For $300, you cannot get a more feature-rich media player, let alone a media player that plays video games, and has a blu ray drive.
- Rely on a HDTV that supports a certain HDMI feature for remote control or buy a special adapter for a remote.. no thanks.
- Noise levels on the PS3 slim were tested by Engadget: "The PS3 Slim averaged 53 to 56 db when in use / playing a game / installing data (in this case, Metal Gear Solid 4), compared to the 55 to 58 db of the original. Blu-ray movie playback is where it becomes noticeable, as the slim peaked for us at 60 db when the original was doing 70 db running the same disc." That's much louder than a passively cooled dead silent standalone player or a passively cooled ITX HTPC.
- Cost.. for $300 I can build a HTPC that is silent and will play any content you throw at it. Obviously it isn't a gaming machine. The same goes for standalone players. You don't need a Blu-ray player.. you just rip the content to your network share or selected means of data storage. No getting up every time to put a disk in.. and no updating for the latest Java/BD+ bull.
- Here's the process for subtitles in M2TS for the Playstation: http://www.networkedmediatank.com/wiki/index.php/M2TS_Subtitles_HowTo I do not want to do that with my 835 high def movies. It's much easier to use a MKV container which contains the subtitles and can be easily selected by many other standalone players like the WD Live or Popcorn Hour, or a HTPC using a media center app.

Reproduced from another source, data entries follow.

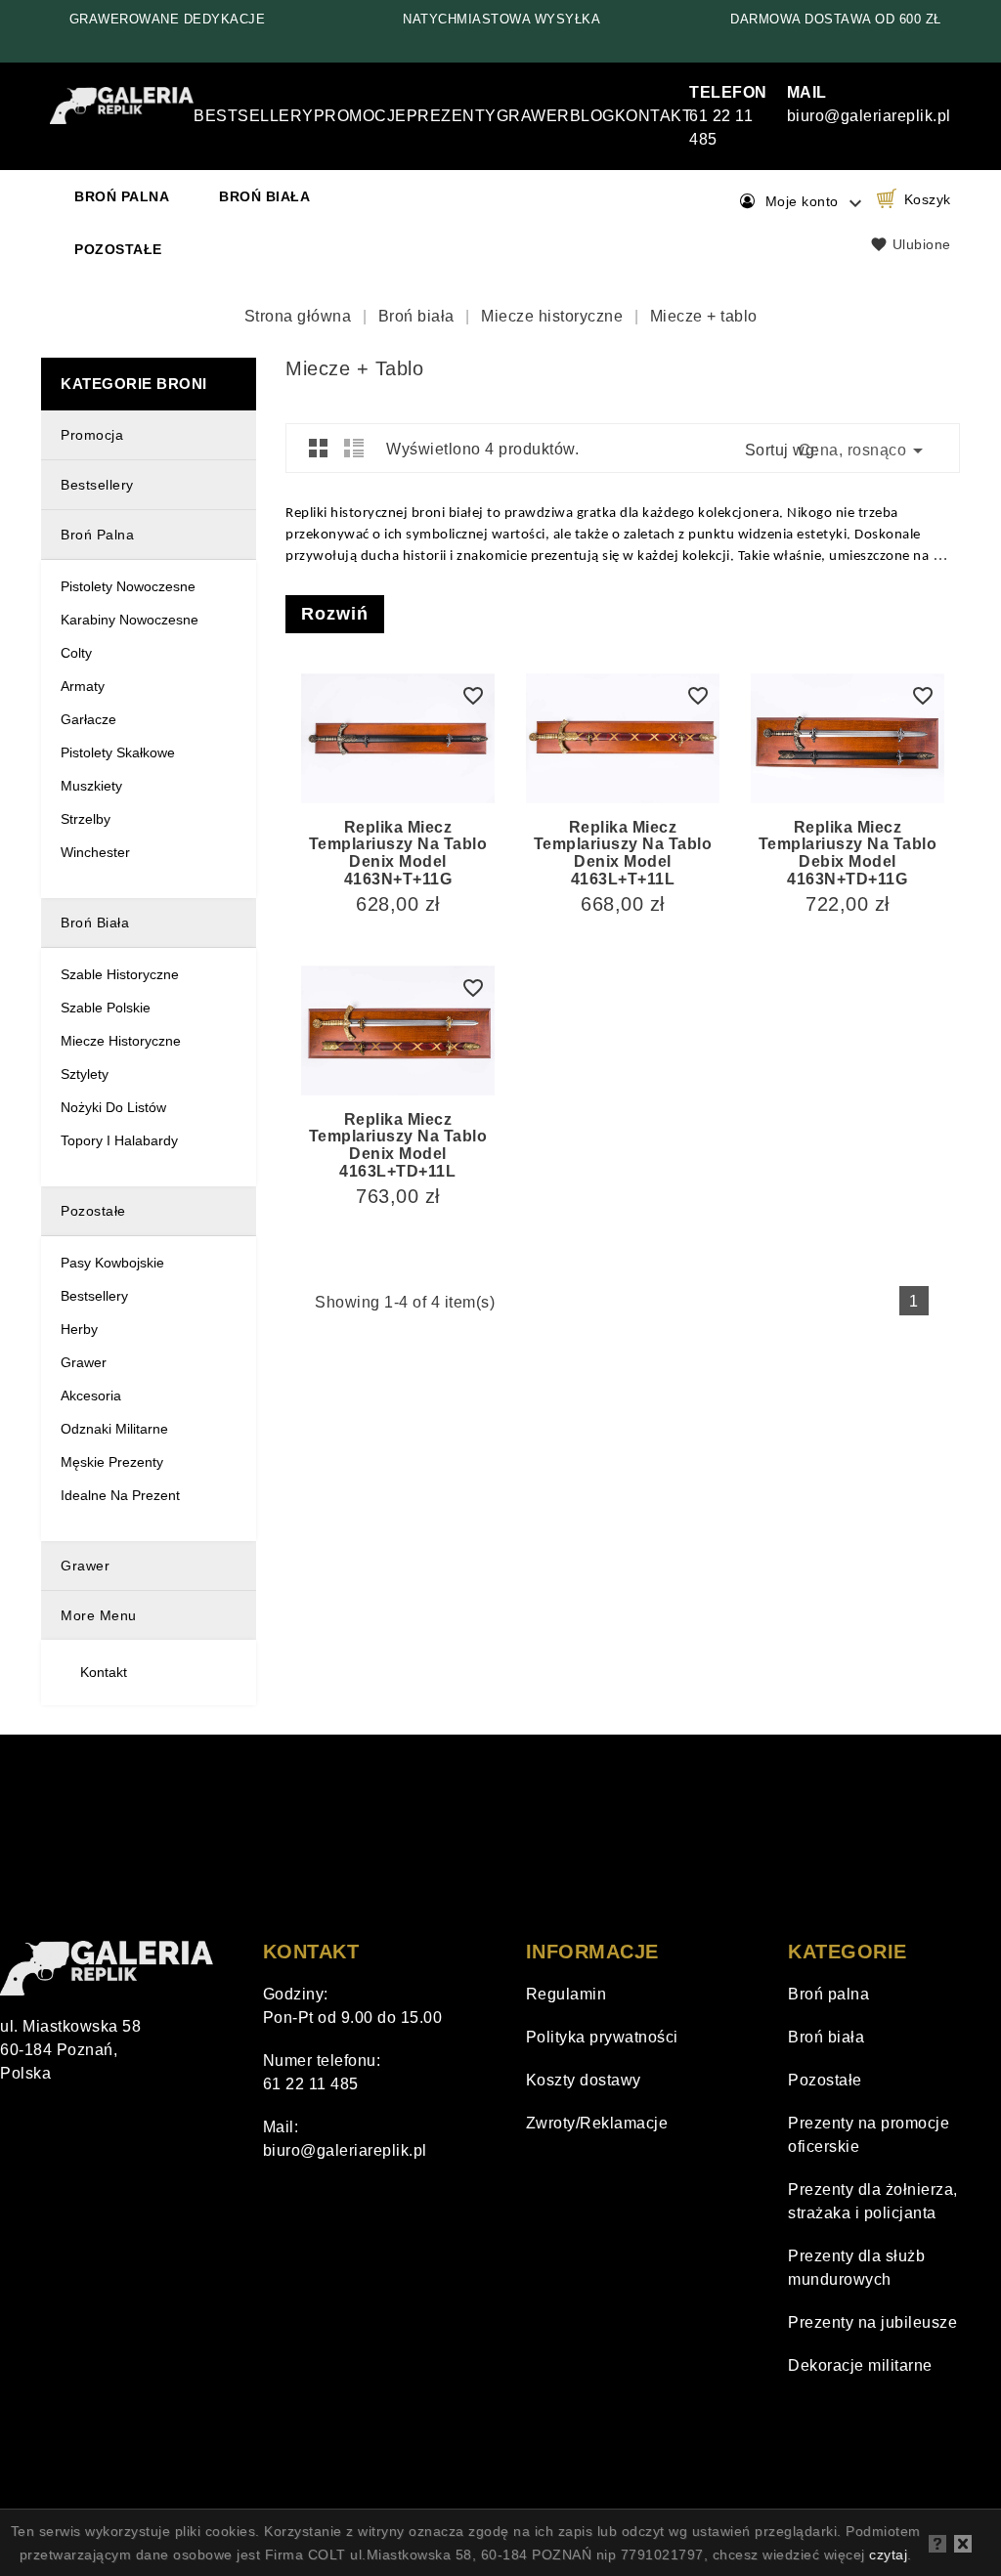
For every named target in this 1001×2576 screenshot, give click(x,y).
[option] (167, 19)
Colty (76, 653)
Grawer (533, 115)
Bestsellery (254, 115)
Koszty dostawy (583, 2080)
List (354, 447)
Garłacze (88, 719)
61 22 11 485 (728, 116)
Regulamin (566, 1994)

- For transcoding from a media server to the PS3, 1080p video requires pretty powerful processor or else it gets choked out. Having a home server running around the clock with a high end processor (C2Q or greater) is real nice for the skyrocketing rates on electrical bills. I'd rather run my 35w processor in the media server and let the HTPC do the hardware decoding on the graphics chip.. like the Nvidia ION mini-ITX systems which hardly consume 60w at full load for the whole system. My media server draws 120w from the wall with 9TB of storage.. adding a high end processor for transcoding nearly doubles that power usage because that's how I had it before.
It sounds to me like you don't have much experience in this field.